[Listing for finding displayed items]
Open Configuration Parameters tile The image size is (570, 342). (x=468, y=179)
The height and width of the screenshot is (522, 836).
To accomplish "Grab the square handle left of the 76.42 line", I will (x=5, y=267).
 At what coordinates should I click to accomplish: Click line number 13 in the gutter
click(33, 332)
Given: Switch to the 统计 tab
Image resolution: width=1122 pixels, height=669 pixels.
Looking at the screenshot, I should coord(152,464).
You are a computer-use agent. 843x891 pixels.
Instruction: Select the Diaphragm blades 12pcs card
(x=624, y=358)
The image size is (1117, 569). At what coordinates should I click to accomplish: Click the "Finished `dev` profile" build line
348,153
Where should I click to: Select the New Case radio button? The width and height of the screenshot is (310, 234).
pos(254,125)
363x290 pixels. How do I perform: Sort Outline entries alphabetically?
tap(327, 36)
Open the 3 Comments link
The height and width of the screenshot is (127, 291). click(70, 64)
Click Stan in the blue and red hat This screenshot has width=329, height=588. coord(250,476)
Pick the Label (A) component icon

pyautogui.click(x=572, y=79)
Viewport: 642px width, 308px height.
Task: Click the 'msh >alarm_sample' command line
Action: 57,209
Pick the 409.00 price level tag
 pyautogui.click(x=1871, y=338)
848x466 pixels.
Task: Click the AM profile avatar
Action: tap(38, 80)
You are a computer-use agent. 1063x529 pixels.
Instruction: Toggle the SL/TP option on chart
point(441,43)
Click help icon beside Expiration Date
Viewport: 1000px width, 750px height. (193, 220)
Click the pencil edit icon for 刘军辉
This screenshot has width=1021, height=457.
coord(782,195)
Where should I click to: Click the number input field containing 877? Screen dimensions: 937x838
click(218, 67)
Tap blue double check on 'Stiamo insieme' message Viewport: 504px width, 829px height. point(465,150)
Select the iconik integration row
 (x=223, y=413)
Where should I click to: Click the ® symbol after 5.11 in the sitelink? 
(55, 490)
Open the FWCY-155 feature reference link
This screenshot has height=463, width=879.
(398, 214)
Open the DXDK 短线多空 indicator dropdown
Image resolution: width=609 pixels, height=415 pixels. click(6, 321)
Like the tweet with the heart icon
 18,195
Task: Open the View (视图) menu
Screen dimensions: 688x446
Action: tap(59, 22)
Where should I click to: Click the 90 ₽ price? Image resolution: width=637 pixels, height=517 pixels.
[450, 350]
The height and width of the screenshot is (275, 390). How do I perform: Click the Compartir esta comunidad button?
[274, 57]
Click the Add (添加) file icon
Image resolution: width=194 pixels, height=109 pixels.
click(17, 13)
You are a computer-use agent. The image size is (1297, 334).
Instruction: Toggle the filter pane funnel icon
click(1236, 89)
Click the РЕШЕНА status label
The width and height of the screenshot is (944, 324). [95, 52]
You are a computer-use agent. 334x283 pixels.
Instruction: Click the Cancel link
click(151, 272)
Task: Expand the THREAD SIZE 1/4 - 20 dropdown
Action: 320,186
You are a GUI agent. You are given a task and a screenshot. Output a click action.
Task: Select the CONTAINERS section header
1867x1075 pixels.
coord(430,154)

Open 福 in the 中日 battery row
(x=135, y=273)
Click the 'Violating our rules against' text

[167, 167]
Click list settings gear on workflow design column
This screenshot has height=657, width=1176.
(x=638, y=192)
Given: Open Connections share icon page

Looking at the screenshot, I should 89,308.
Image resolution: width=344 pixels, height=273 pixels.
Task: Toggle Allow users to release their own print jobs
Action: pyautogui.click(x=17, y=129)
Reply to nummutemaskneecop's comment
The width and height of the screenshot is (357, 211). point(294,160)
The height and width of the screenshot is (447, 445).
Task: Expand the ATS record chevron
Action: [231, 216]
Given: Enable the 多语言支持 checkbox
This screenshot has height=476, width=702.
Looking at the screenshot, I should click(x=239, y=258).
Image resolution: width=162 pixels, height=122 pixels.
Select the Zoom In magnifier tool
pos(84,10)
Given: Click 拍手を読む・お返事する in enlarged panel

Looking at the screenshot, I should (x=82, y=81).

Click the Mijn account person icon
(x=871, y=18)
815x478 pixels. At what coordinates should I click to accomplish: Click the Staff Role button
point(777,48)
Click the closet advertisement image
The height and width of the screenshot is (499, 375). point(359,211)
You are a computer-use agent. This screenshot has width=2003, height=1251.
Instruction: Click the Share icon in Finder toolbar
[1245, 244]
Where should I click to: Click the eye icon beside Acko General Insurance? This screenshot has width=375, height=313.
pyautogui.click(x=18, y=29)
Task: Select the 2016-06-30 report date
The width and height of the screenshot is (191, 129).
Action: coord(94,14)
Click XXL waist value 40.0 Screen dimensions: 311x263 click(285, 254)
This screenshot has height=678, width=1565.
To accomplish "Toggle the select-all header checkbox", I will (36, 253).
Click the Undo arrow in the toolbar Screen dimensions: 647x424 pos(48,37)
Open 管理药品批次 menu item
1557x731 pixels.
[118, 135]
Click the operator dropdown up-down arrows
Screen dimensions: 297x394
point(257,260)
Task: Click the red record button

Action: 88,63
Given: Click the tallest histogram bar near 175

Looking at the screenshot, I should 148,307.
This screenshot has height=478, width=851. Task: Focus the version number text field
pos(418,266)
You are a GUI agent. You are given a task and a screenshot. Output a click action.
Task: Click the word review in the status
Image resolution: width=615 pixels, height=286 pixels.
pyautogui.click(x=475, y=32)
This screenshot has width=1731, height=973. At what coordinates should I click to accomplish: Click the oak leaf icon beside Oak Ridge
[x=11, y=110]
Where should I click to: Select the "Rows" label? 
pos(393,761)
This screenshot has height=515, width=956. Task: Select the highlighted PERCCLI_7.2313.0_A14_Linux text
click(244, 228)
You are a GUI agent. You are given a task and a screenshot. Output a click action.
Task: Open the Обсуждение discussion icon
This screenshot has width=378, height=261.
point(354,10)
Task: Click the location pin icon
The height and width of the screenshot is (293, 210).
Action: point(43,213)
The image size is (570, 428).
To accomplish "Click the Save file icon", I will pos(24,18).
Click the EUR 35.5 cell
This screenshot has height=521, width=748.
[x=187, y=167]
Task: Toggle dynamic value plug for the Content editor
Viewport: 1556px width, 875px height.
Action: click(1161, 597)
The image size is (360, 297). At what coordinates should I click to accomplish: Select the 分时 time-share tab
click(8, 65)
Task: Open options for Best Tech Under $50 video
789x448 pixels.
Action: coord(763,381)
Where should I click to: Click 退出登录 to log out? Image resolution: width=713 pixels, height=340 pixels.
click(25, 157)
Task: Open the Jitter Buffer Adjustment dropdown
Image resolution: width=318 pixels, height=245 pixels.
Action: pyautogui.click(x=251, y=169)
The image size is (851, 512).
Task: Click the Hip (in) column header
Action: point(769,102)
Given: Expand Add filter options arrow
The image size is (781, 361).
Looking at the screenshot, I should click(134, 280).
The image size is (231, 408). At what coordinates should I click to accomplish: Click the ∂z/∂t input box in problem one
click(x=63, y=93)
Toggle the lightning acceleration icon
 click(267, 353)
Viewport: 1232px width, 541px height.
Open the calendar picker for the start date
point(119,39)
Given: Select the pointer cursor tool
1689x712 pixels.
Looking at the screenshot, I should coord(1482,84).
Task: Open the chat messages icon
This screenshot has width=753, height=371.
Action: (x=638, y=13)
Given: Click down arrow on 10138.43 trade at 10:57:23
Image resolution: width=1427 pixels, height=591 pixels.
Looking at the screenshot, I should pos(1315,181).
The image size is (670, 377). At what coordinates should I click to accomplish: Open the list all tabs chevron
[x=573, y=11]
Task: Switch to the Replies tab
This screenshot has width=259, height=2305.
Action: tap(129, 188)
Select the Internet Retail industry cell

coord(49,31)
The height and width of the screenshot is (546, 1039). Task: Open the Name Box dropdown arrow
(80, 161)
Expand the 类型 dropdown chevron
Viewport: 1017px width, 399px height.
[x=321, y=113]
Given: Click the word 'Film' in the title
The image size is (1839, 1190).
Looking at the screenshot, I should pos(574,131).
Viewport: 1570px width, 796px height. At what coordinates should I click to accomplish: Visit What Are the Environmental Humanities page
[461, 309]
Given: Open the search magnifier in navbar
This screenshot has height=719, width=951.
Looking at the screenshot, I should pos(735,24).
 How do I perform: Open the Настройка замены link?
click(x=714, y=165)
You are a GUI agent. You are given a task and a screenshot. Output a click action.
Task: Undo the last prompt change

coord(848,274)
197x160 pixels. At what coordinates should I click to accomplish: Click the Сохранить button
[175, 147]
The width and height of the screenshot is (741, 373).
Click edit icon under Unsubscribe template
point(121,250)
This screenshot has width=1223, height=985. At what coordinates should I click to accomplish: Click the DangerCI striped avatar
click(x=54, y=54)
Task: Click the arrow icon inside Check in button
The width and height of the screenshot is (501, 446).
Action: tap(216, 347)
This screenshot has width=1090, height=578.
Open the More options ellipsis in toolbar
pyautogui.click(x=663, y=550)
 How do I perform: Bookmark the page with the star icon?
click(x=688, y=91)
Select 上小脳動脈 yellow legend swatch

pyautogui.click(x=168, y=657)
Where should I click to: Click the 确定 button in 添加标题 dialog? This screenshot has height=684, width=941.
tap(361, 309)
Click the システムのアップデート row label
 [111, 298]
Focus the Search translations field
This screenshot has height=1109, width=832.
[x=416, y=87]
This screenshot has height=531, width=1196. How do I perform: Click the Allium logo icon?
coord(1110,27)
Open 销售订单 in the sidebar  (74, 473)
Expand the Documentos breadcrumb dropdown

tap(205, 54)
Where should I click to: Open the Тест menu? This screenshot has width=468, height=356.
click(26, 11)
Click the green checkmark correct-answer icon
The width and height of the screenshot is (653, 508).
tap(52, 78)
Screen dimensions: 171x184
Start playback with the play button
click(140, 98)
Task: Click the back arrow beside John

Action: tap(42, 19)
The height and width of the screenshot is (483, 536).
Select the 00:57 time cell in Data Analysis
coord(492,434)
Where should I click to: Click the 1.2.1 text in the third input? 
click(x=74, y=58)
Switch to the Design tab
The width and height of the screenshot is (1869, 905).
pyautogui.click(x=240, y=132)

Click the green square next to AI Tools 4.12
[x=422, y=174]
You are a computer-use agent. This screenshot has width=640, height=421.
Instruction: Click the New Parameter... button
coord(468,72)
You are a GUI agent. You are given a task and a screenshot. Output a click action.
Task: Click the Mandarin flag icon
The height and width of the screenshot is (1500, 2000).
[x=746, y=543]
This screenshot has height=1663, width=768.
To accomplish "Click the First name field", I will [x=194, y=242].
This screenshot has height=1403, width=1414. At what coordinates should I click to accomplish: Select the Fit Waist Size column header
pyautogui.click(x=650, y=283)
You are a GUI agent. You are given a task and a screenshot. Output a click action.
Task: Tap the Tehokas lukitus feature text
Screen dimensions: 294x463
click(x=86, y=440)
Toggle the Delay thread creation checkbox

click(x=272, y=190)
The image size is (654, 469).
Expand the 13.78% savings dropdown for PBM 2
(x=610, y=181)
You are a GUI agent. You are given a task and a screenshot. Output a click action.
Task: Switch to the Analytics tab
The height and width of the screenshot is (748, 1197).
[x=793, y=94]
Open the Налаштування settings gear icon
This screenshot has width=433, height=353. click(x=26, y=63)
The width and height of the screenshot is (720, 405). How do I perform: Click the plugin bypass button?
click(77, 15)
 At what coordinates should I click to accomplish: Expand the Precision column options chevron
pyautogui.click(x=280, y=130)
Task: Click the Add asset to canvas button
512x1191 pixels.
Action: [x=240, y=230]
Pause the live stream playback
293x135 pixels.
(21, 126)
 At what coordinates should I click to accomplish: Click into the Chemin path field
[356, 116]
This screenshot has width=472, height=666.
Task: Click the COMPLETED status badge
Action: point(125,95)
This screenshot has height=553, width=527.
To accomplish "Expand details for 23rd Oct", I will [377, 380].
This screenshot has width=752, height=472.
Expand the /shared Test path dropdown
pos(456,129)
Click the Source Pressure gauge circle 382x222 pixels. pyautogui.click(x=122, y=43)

■ Task requirements:
Format the stretch of the listing from the line containing "Task: Click the location pin icon" through the line containing "Action: coord(763,381)" as a numbered list, omitting blank lines.

■ Correct response:
1. Task: Click the location pin icon
2. The height and width of the screenshot is (293, 210).
3. Action: point(43,213)
4. The image size is (570, 428).
5. To accomplish "Click the Save file icon", I will pos(24,18).
6. Click the EUR 35.5 cell
7. This screenshot has height=521, width=748.
8. [x=187, y=167]
9. Task: Toggle dynamic value plug for the Content editor
10. Viewport: 1556px width, 875px height.
11. Action: click(1161, 597)
12. The image size is (360, 297). At what coordinates should I click to accomplish: Select the 分时 time-share tab
13. click(8, 65)
14. Task: Open options for Best Tech Under $50 video
15. 789x448 pixels.
16. Action: coord(763,381)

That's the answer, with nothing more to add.